◆ WHAT YOU ARE ASKED TO DO ◆
In the rows below, switch "team page" to "roster page" and change nothing else. Give only the stretch from the line containing "Go to the Providence team page" through the end of the rows, and leave the pictures out.

◆ RECORDS FOR THIS TASK ◆
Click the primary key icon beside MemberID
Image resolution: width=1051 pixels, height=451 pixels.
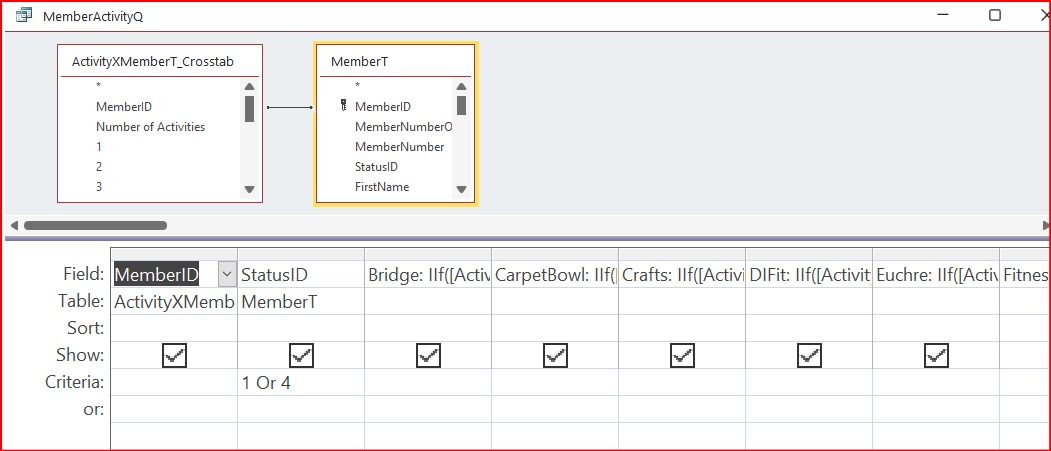[x=344, y=106]

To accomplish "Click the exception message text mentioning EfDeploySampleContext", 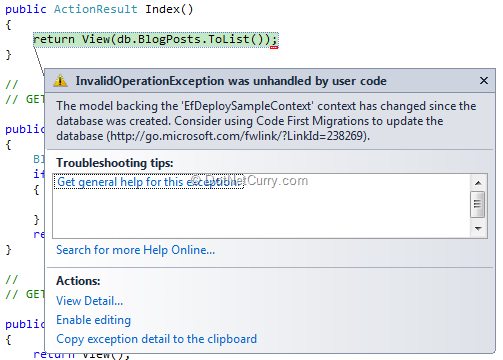I will pos(266,121).
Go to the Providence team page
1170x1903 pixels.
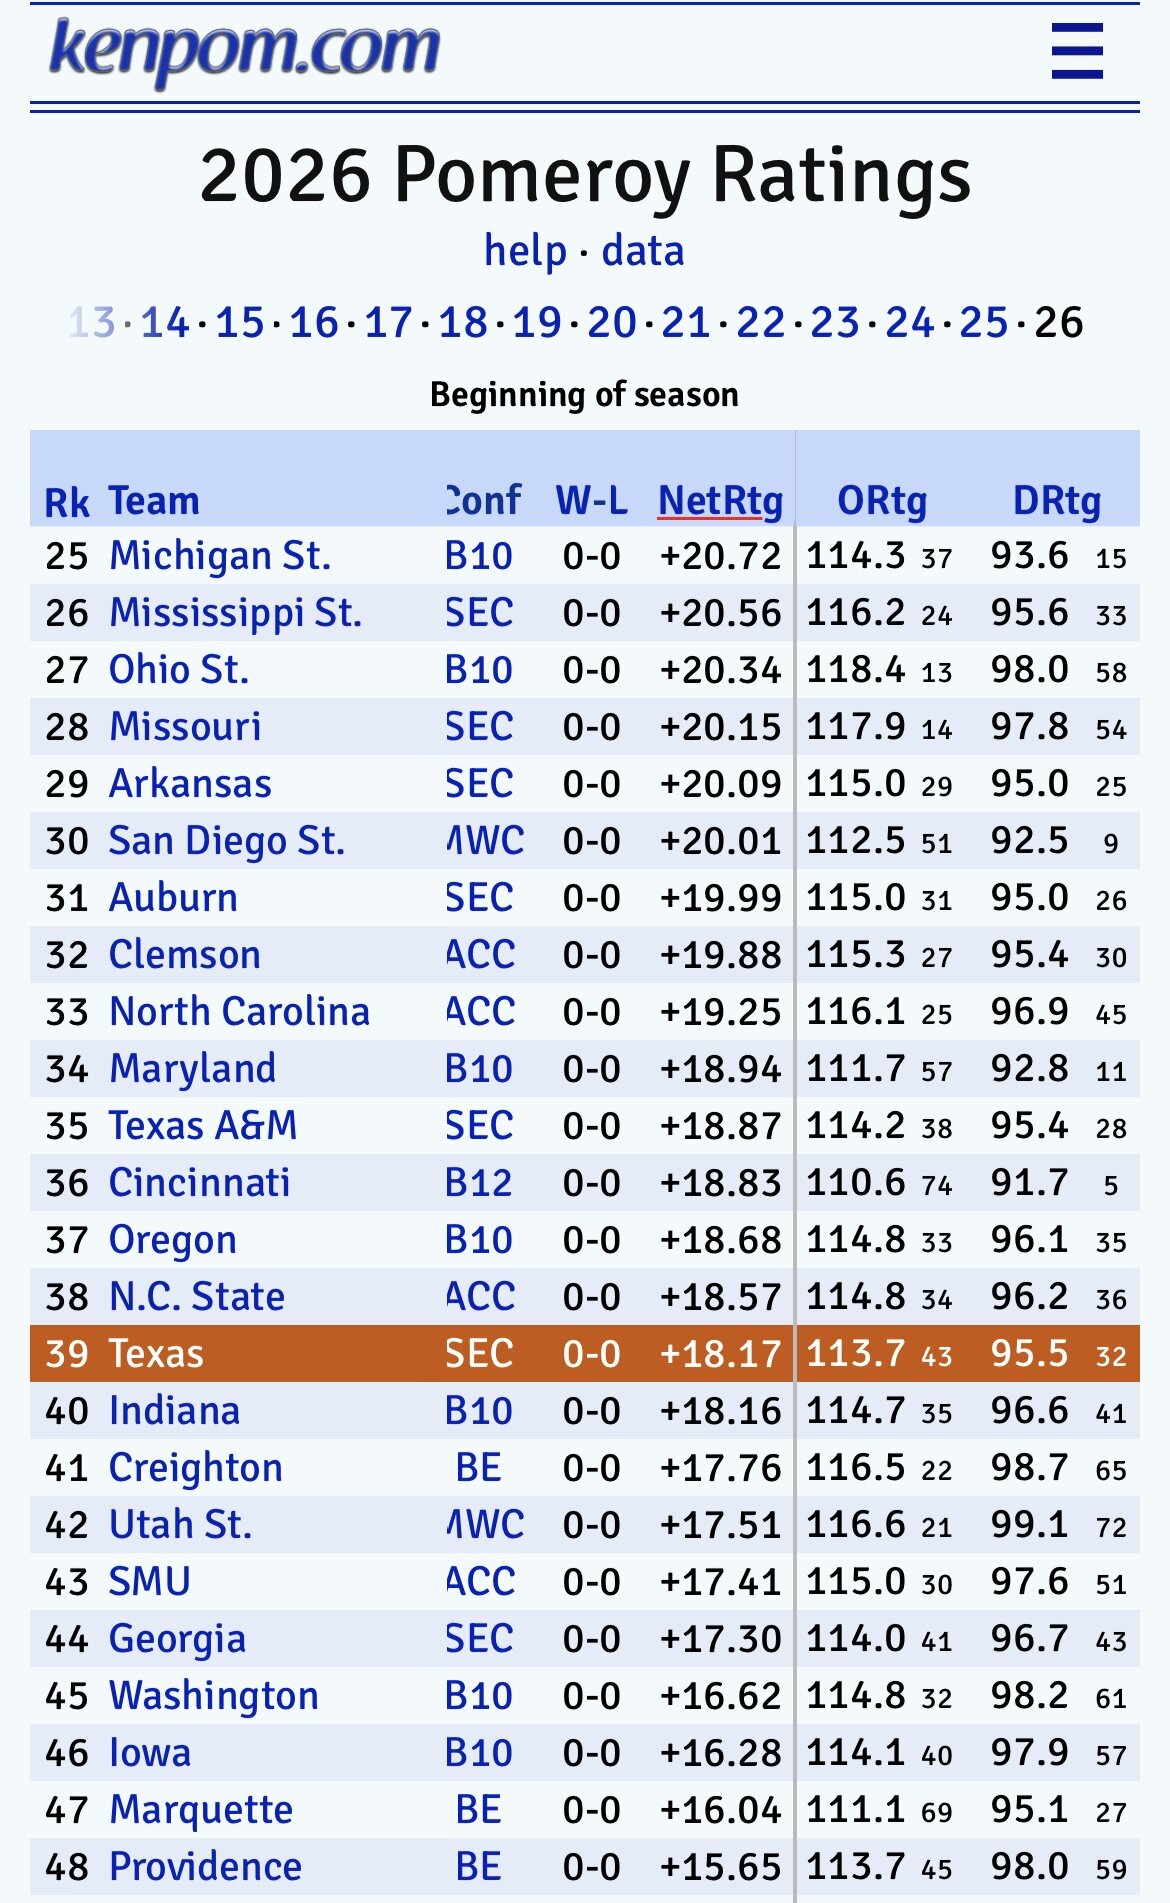[x=205, y=1867]
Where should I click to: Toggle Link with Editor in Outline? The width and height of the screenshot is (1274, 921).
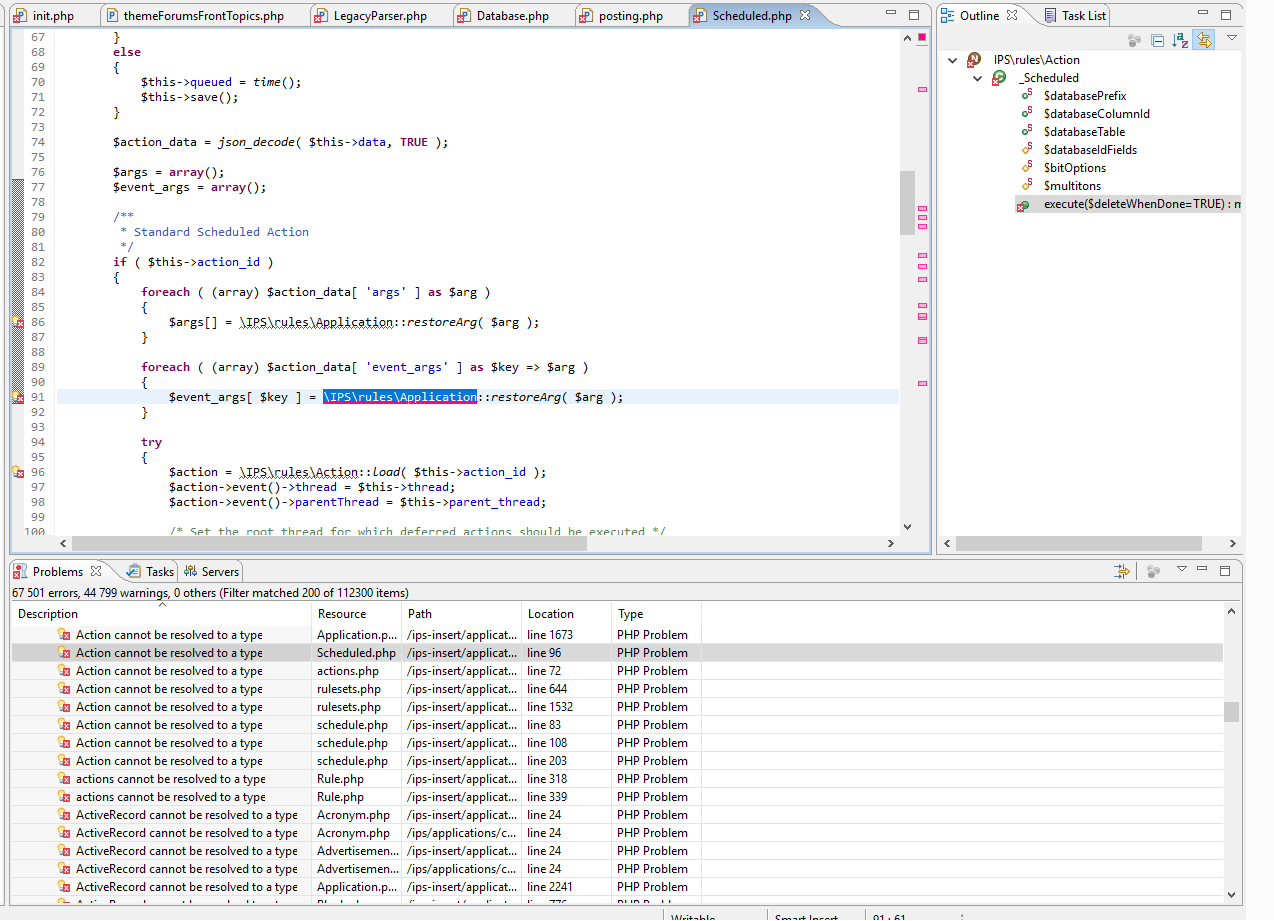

◆ ANSWER IN FULL ◆
Go to the Providence roster page
1170x1903 pixels.
[x=205, y=1867]
Where should I click to: Toggle Link with Editor in Outline? The width and height of the screenshot is (1274, 921).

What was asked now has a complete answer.